Timeline of Publishers' Bindings: 1840-1849

By the 1840s cloth bindings were universally used in America. Common design elements included ruled borders, symmetrical layouts, blind stamping, and center vignettes of classical imagery, and the spines were often heavily decorated in gold. Gilt stamping was left to the front cover and spine, but the design was often repeated on the back in blind stamping. A short-lived fad of this decade was the use of patterned cloth, such as striped, gingham, and floral.

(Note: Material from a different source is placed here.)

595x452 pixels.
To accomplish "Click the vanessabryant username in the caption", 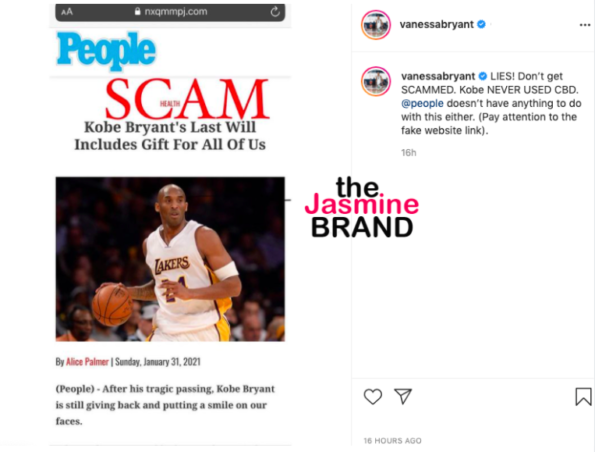I will click(438, 76).
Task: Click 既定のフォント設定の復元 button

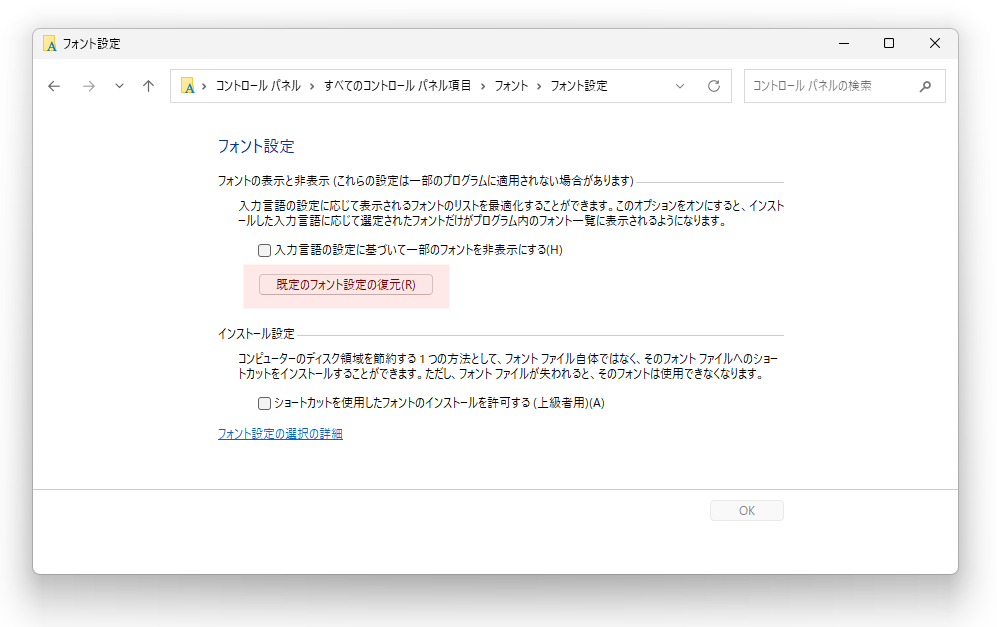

Illustration began to appear regularly in books and periodicals by the middle of the decade, and publishers recognized the marketing appeal of putting pictorial images on the outside of books. Engravers began to interpret the subject matter and interior illustrations into their designs, which binders would order for specific books.

 

 

Elizabeth Thornton; or The Flower and the Fruit of Female Piety

Elizabeth Thornton; or The Flower and the Fruit of Female Piety, by Samuel Irenaeus Prime
(New York: M. Dodd, 1841)
Helen Farr Sloan Library & Archives, Delaware Art Museum
Carol Jording Rare Book Acquisition Fund, 2017

This binding features a central vignette in gilt surrounded by blind stamping on the front, while the back has the same blind-stamped design but is lacking the gilt floral decoration. The dark brown cloth has a rib grain pattern.

 

 

 

 

 

 

Uncas and Miantonomoh; a Historical Discourse

Uncas and Miantonomoh; a Historical Discourse, by William L. Stone (New York: Dayton & Newman, 1842)
Helen Farr Sloan Library & Archives, Delaware Art Museum
Carol Jording Rare Book Acquisition Fund, 2017

The decoration on the front, which features the center design in gilt and a blind-stamped ruled border, is repeated on the back in all blind stamping. The spine has quite elaborate gilt decoration, and the red cloth has a dot grain pattern.

 

 

 

 

 

 

The Picturesque Tourist; Being a Guide through the Northern and Eastern States and Canada

The Picturesque Tourist; Being a Guide through the Northern and Eastern States and Canada, by O. L. Holley (New York: J. Disturnell, 1844)
Helen Farr Sloan Library & Archives, Delaware Art Museum
Carol Jording Rare Book Acquisition Fund, 2016

The pictorial designs of a steamboat on the cover and a waterfall on the spine are direct references to the subject matter of the book. The grain pattern is meant to mimic leather. 

 

 

 

 

 

 

Sacred Poems The rose of Sharon, or Gems of sacred poetry

Sacred Poems, by Nathaniel Parker Willis (New York: Clark & Austin, 1847)
Helen Farr Sloan Library & Archives, Delaware Art Museum
Carol Jording Rare Book Acquisition Fund, 2017

 

The Rose of Sharon, or, Gems of Sacred Poetry (Auburn, NY: Derby, Miller & Co., 1849)
Helen Farr Sloan Library & Archives, Delaware Art Museum
Carol Jording Rare Book Acquisition Fund, 2017

These books both feature central vignettes of classical motifs stamped in gold with blind-stamped borders on patterned cloth.